The only thing that gave me pause was that the train stretched the six hour drive into ten because of all the stops. But I ultimately decided those four hours were a fair exchange for the chance to stare stupidly out the train window, maybe even nap. I printed out my novel-in-progress on the off chance I’d be able to work, and packed two novels in case I just wanted to read.

Mitch dropped me at the station with almost an hour cushion to ensure I wasn’t adding any stress to my current load.

It turned out I had ample time to appreciate the beauty of Union Station’s architecture, the tile work, the soaring ceilings, the marble and light, because there was a delay.

Mitch offered to pick me back up and take me to rent a reliable car to cut my time losses. But I insisted on sticking to the plan. 

Three and a half hours later, the train pulled into the station. The odd characters with whom I'd passed the time boarded the train with me and we were whisked away. Ah!

But two hours or so from home, we came to an unexplained halt. 

The grumbling and theorizing among my fellow passengers increased as we remained unmoving. Time passed and we were given no official explanation. 

Luckily, the men working downstairs in the snack car were not so reticent.  They told me someone did themselves in by jumping in front of the train. 

I knew trains probably killed hundreds of mice, and rats and bunnies, as well as thousands of bugs a day.  But according to the snack guys, except for the annoying interruption of service, human death was no biggie either. 

One of them said he’d had one in New Mexico last week that they cleared in just over an hour, but usually by the time they got the coroner to the crime scene, and cleaned up all the bits, a suicide averaged anywhere between three and six hours. 

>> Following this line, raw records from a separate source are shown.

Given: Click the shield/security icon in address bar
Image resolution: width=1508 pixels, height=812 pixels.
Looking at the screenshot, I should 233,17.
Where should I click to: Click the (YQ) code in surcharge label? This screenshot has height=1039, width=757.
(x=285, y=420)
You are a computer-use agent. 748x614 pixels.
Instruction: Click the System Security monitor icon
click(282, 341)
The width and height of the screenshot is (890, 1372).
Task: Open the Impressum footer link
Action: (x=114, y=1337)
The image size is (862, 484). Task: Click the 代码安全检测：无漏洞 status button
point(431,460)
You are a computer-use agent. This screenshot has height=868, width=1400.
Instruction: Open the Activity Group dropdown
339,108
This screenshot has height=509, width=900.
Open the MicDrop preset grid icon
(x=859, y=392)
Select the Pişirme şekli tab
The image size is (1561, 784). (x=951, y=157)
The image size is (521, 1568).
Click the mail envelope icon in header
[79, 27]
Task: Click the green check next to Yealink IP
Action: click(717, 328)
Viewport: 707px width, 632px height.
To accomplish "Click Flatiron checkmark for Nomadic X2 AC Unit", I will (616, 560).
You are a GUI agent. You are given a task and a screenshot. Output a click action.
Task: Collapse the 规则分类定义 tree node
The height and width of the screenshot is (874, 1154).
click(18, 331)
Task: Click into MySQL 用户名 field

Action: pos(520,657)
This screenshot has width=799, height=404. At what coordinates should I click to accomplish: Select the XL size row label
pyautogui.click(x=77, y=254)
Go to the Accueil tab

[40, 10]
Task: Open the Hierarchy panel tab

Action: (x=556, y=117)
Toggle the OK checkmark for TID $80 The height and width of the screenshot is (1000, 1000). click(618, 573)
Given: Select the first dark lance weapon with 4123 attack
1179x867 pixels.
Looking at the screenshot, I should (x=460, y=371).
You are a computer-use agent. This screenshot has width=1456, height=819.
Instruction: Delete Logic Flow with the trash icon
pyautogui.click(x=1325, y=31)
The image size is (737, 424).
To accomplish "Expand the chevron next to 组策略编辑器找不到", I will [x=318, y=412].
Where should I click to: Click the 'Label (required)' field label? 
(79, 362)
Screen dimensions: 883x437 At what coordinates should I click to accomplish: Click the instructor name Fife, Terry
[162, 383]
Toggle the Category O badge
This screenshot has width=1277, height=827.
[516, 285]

I changed my order from coffee to wine and returned to my seat. I texted everyone who needed to know, and their reactions ran between sympathetic, to grossed out, to furious on my behalf. 

But besides cursing the vagaries of train travel, the ineptitude of AMTRAK, or even the the random tragedy of the poor dead guy’s misery, the thing that seized me was that I'd had to be told  that I'd just been part of an instrument of death. 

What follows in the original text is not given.